I would recommend not trying to use tt()
to fit continuous functions of time for your coefficients in this case. With smaller data sets that helps describe and adjust for the pattern of associations of predictors with outcome over time. But even after you've done that I don't think that you can use cox.zph()
to show that you "fixed" the proportional hazards (PH) problem. And with your large data set it seems to be impossible in practice, anyway, as you need to make up to 1627 copies (one per event time) of hundreds of thousands of data rows.
I'd recommend a few steps instead.
First, make sure that you are modeling continuous predictors flexibly, e.g. with regression splines, rather than as simple linear predictors. A poorly modeled continuous predictor can lead to apparent violation of PH, perhaps even for other predictors in the model.
Second, follow Frank Harrell's advice in a comment on a related question and do some data reduction to cut down on the number of predictors. With 135 predictors you would expect about 7 of them to show "significant" violations of PH at p < 0.05; I understand that you only found 15 violators despite your large number of cases.

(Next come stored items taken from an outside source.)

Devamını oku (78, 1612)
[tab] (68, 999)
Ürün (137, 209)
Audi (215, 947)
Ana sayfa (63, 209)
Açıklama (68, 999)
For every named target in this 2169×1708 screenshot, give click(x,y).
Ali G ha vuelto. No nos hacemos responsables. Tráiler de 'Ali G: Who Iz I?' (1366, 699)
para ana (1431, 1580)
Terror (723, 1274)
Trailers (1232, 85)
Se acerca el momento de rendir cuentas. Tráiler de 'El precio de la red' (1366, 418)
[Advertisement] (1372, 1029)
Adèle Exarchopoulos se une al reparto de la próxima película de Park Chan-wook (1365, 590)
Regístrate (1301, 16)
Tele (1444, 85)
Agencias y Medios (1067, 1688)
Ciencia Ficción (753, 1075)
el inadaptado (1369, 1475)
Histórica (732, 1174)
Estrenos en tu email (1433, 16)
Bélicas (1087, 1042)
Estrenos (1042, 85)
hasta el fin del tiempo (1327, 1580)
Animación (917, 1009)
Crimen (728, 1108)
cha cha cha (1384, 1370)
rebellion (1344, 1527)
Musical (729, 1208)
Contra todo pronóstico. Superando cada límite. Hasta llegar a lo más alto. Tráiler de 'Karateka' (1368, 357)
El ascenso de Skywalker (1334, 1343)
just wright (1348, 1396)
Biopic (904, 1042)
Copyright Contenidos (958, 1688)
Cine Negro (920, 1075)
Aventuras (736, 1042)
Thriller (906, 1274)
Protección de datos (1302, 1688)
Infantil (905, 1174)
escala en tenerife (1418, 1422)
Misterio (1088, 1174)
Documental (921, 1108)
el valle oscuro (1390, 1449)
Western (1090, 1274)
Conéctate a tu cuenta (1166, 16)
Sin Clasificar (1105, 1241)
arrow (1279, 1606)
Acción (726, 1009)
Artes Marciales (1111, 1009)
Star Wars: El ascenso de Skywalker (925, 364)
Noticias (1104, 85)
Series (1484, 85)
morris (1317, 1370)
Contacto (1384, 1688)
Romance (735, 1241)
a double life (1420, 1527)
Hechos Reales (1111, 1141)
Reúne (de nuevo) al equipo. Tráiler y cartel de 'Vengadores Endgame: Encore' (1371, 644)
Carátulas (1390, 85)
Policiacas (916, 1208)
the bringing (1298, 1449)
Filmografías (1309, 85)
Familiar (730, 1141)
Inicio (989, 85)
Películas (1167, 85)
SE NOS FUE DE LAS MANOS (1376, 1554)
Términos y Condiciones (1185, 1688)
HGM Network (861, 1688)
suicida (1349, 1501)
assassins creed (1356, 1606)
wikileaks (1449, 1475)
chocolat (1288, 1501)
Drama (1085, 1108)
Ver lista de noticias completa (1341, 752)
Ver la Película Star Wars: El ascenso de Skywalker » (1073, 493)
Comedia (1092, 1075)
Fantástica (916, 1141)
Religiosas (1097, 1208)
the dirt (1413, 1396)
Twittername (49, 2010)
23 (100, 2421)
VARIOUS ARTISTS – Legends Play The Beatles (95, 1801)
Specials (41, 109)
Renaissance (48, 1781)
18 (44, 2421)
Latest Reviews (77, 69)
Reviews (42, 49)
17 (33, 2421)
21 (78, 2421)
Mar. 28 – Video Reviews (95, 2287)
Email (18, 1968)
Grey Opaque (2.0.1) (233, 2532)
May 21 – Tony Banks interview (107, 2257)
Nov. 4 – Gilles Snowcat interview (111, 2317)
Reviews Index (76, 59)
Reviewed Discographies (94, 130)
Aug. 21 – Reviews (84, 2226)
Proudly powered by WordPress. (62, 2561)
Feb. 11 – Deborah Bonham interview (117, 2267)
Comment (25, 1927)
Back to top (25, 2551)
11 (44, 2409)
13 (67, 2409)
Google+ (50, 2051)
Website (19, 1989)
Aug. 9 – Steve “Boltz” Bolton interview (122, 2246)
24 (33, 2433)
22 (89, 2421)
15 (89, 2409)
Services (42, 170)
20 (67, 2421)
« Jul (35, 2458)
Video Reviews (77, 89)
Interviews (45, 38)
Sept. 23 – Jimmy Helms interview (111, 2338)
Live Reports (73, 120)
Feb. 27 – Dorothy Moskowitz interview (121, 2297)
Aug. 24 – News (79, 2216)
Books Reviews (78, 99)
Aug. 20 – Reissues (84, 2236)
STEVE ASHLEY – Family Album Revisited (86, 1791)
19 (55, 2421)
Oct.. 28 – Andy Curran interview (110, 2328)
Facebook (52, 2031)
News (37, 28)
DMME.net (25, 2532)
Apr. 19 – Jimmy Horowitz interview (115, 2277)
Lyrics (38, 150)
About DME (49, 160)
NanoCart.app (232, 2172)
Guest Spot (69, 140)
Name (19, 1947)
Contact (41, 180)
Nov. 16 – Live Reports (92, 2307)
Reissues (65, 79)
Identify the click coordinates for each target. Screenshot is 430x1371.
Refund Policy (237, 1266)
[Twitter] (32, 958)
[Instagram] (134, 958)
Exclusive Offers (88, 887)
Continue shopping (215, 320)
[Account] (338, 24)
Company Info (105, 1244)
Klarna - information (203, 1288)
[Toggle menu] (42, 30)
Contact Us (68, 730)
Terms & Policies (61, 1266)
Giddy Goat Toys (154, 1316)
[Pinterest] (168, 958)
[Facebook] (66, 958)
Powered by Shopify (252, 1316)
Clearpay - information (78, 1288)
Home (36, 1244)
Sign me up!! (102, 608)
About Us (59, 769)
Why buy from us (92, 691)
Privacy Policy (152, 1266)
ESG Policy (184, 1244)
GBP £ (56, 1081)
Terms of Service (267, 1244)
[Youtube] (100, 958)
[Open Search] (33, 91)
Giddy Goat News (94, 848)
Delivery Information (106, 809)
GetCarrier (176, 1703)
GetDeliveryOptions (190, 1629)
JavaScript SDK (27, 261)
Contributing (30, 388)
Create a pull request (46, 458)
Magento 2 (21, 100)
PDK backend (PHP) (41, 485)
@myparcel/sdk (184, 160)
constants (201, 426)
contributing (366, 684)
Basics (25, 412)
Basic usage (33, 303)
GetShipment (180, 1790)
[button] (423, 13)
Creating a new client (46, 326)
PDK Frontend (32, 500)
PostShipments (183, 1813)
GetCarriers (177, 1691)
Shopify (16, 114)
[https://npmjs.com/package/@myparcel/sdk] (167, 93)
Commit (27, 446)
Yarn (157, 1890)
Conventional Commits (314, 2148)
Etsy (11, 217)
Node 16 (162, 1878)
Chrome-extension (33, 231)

As you aren't interested in most of the predictors except for the effects of levels of a treatment
, why use such a complicated model if you can adjust for the other predictors more simply? You are about at the limit of reliability for overfitting, with only about 12 events per predictor, so reducing the number of predictors could improve the precision of the parts of the model that you care most about. Section 4.7 of Harrell's course notes or book describes data-reduction methods that can simplify the model without biasing results; all of Chapter 4 deserves close study.
Third, if you still have a PH problem after that, try stratification instead of the tt()
function. Stratifying on levels of categorical predictors that fail PH should fix problems associated with them. You don't get regression coefficients for predictors on which you stratify, but if you're just adjusting for them you don't care about their coefficients.
To get hazard ratios you don't want to stratify your categorical treatment
levels of primary interest, but you can still use strata by time groups that interact with your multi-level treatment
predictor. That's described in Section 4.1 of the R survival time-dependence vignette. With time strata you can use cox.zph()
to evaluate PH.
If you use that approach to specify, say, 10 different time intervals you would only have to make 10 copies (at most, versus up to 1627 with tt()
) of each of your 100,000 cases. That would probably fit into your computer, fix the PH problem if you choose appropriate time intervals, and would show how hazard ratios for treatment
levels change with time, at whatever resolution you choose for the time intervals.